Similarmente, se impone para el individuo una nueva concepción de la
salud y del bienestar físico que acompaña al desarrollo mental y la participación en las artes. La psicología propone el cambio de la realización
personal, y el pensamiento político propone a su vez idearios que respetan
tanto el bien común como la realización del individuo en la libertad.
No de otra manera se expresa el espíritu y la letra de la Ley Federal
de Educación, que nos habla de «promover el desarrollo armónico de la
personalidad, para que se ejerzan en plenitud las capacidades humanas».

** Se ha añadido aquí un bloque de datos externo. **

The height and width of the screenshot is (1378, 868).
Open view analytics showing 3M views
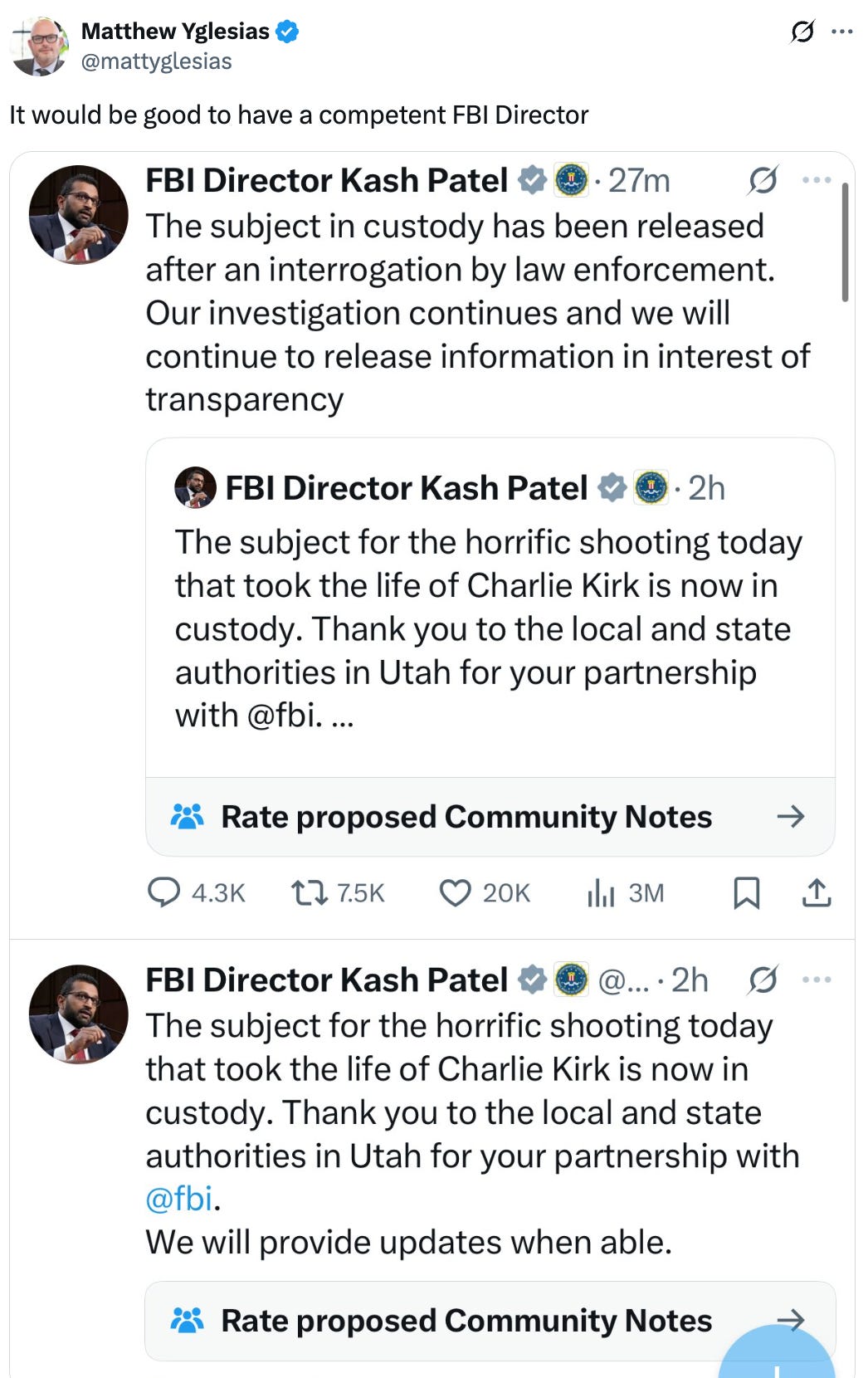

Esta ley, que contempla también la necesidad de «enriquecer la cultura
con impulso creador y con la incorporación de ideas y valores universales»,
traduce al mandato y concisión jurídicas el pensamiento que anima a las
Universidades mexicanas, que ven en una concepción integral de conocimiento, expresión creativa, desarrollo y realización personal, solidaridad
social y lucidez de la conciencia el objetivo por alcanzar mediante un proceso
educativo que es el mejor, el insuperable medio para lograr la transformación
de la sociedad.
La educación superior, así concebida, es el empeño de todos. En nuestra
diaria actividad seguimos ese ideal pragmáticamente realizable. Ese ideal
de la transformación del hombre que es común a todos los pensadores y
maestros de lo que podríamos llamar la filosofía del humanismo y que
pertenece a todos los tiempos y a todas las culturas, y que en nuestro país se
condensa en la figura mitológica y luminosa de Quetzalcóatl, el educador, el
maestro del ser y del hacer, de las artes y de las ciencias, de la redención
del hombre por el trabajo, por el pensamiento, por la creación.
E. M. B. *
Ex Subsecretario de Educación Pública. Subsecretario de Energía. México.